To protect the trip it is advisable to get travel medical insurance with wide benefits like, trip cancellation, cancel for any reason, quarantine coverage, travel delay or interruption, baggage or personal belongings loss, medical expenses of COVID19, emergency medical evacuation and repatriation etc...
At American visitor insurance travelers can choose from a wide range of choices that cater to different travel and medical needs. Travelers can compare and add on benefits according to their specific requirement. Feel free to give us a call or email us and one of our customer support licensed agents will be able to help you.
Trawick International offers visitor medical insurance for coronavirus with their Safe Travels USA Insurance. The Safe Travels USA Comprehensive plan is ideal for travelers with pre-existing medical conditions even for travelers older than 70 years. Travelers can compare Safe Travels USA Covid19 travel insurance plans and buy it online to get coverage as early as the following day. Travelers can also download a visa letter which indicates that Safe travels USA visitors insurance covers covid19 illness.
International Medical Group (IMG) travel insurance offers coronavirus insurance for USA with the Patriot America Plus and Patriot Platinum insurance plans. The Patriot America Plus Insurance and Patriot America Platinum insurance include COVID coverage like any other illness up to the policy maximum.
INF travel insurance offers Covid coverage as any other new sickness. It is available for Non-US citizens or residents travelling to the US. INF Premier and INF Elite plans covers pre-existing complications from COVID19.

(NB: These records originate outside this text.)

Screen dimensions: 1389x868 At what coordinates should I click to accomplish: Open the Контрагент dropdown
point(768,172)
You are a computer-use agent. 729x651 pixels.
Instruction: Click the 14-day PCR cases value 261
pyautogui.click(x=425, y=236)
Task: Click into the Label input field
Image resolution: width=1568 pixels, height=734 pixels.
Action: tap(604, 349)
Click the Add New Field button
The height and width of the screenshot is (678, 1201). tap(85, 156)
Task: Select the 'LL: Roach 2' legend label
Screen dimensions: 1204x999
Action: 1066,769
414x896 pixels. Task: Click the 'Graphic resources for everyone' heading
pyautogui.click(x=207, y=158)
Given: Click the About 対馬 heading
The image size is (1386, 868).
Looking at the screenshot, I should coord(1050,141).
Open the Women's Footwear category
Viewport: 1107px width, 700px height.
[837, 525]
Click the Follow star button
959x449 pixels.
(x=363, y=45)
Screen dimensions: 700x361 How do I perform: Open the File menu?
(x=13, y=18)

Diplomat America travel insurance by Global Underwriters offers coverage for covid19 as a new sickness. It is available for Non-US citizens or residents traveling to the US. Diplomat Long term Covid19 medical insurance must be bought for a minimum of 3 months and has a plan maximum options of $500,000 and $1,000,000 for medical expenses. You can compare Diplomat insurance for visitors to USA.
Atlas travel insurance coverage will cover eligible medical expenses resulting from COVID19/SARS-CoV-2.